Catch-up time: John Wells' under-seen THE COMPANY MEN proves one of year's best


Like far too many other Americans, TrustMovies didn't catch THE COMPANY MEN when the film opened theatrically at the beginning of this year. (It actually opened last year, briefly, in an "Oscar"-qualifying run in New York and Los Angeles but was shut out entirely at awards time.) The economic downturn was -- still is -- going strong, and supposedly, America did not want to be further reminded of this when it went off to the movies for its feel-good fix. Oddly enough, while the film does deal with the huge spike in unemployment that arrived with and after the Wall Street/bank/real estate debacle, The Company Men proves to be a feel-good movie, after all -- but one strewn with job loss, depression, anger, even death.

Writer/director John Wells, at left,who comes by way of producing, mostly for television, does a number of smart things in his film, and the smartest is leaving out the villain role. Craig Nelson, below, as the head of the company, comes closest, by virtue of being the wealthiest and making the decision to downsize enormously. Yet even he is shown to be a hostage to Wall Street and his shareholders. The rest of the stellar and well-used cast are all heroes, of a sort. They take their falls, continuing to strive until they no longer can, and they bounce back -- or not. They're angry, short-tempered, self-pitying and very, very human.


Chief among them, and probably hardest to like, is Bob Walker (Ben Affleck, at right), the smart, smug sun in the sales-and-marketing galaxy. He doesn't take easily to his new role as the unemployed and so makes life hell for those around him, whether at home or on a job interview. Affleck is excellent, as he has been of late, never playing for easy charm or tears. Consequently his slow education is also ours. As his wife, the wonderful Rosemarie DeWitt (at far right, from Rachel Getting Married and Afterschool) is equally effective as the spouse who has to keep applying the brakes, spending-wise. Frugal wives of spendthrift husbands (who use the excuse of "keeping up appearances" ) will identify heavily with this film, I suspect.

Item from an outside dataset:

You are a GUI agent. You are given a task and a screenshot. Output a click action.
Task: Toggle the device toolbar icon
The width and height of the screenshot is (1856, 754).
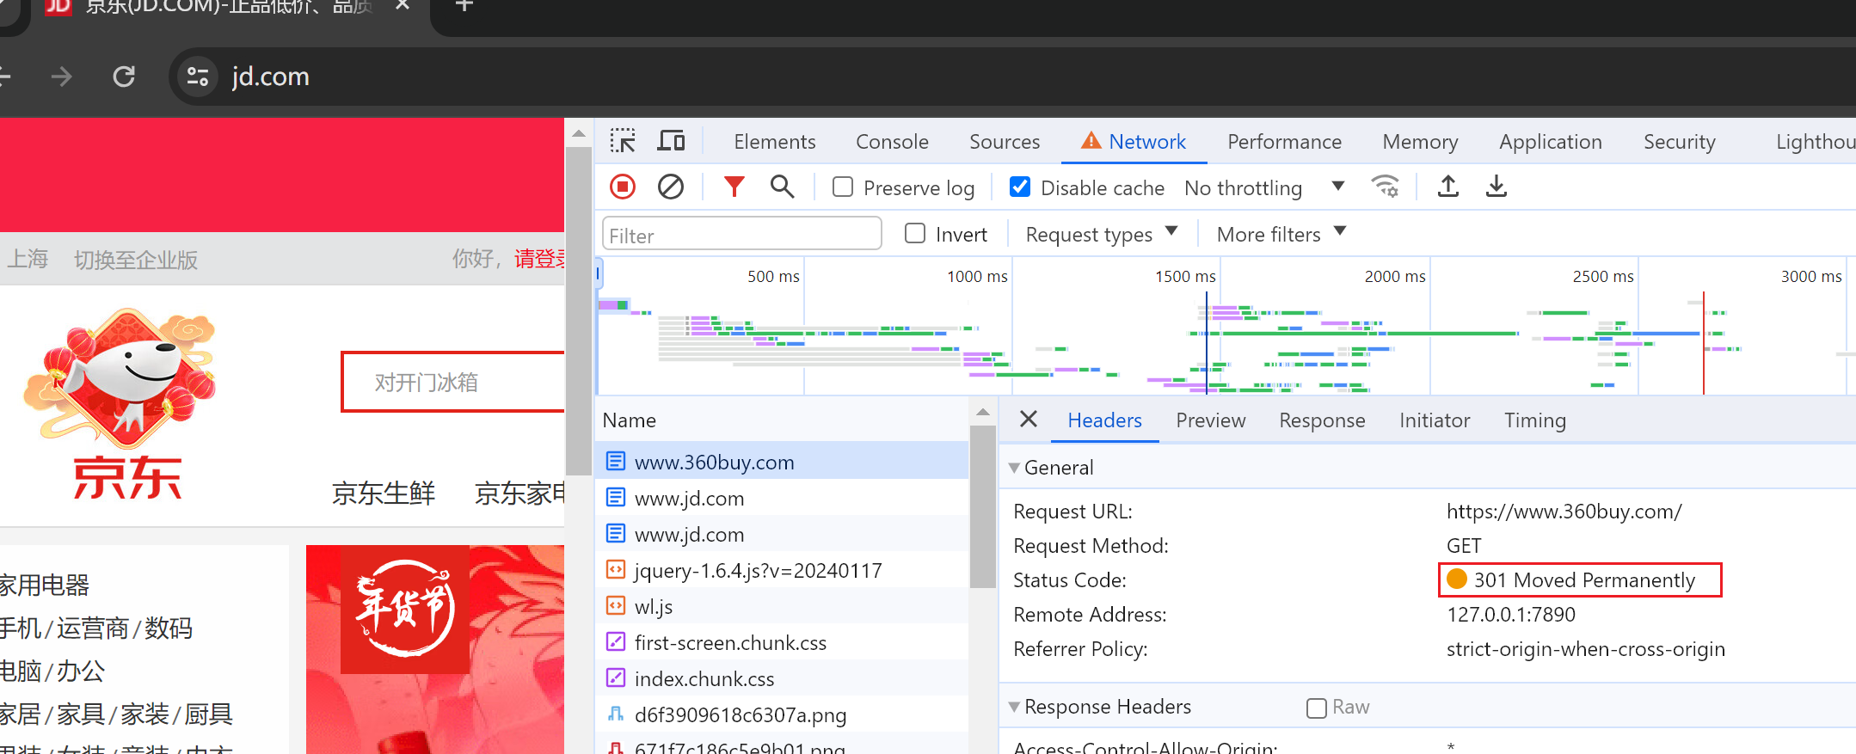pos(671,141)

Kevin Costner (at left), who has also been very good of late, even in films that were not, plays Bob Walker's construction-worker brother-in-law, who ends up his boss for a time. The filmmaker and his actors capture well the breach between white and blue collar, as well as the ways in which families can, with some extra effort, broach that breach.

Best of all is Tommy Lee Jones, below, as the "good guy" of the company's top management who, even so, can't help staunch the bloodflow. As Gene McClary, Jones brings his ocean-deep reservoir of strength and decency to the proceedings by showing us a man who's been trying to do the right thing, even as that possibility continues to edge away from him.

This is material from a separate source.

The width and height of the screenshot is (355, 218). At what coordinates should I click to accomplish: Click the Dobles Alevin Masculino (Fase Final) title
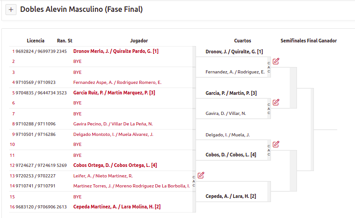[x=81, y=10]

The most interesting role, however goes to Maria Bello, as Sally Wilcox, the company's human resources person, who also happens to be having a long-time affair with Jones. Here's a character who serves her company, even as she serves herself, and Bello makes the most of the difficult contradictions.

The saddest role? Chris Cooper's by a long shot. Playing a 60-year-old, suddenly-unemployed man with a kid in college and too many bills to pay, Cooper (center right, above) makes us feel every gray hair, wrinkle and unintentional slight that age must endure from callow, so-sure-of-itself youth.

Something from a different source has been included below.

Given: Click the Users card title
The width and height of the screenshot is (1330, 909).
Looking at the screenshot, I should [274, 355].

Filmmaker Wells does make some missteps: Who is this daughter of the Walkers who is talked about and appears once, I think, but is rarely seen?  Is she from a former, un-discussed marriage? Her brother (Bob Walker's son) gets plenty of screen time, but not his sister. Well, he will of course grow up to become one of those company men, whereas she will merely be a wife of one of them. Still, Mr.Wells has given us an even better movie about our current unemployment crisis that was 2009's Up in the Air. This is film for progressives to see and cherish, and I hope they will. Making its DVD debut last month, via Anchor Bay Films and The Weinstein Company, the movie is available now for rental or sale.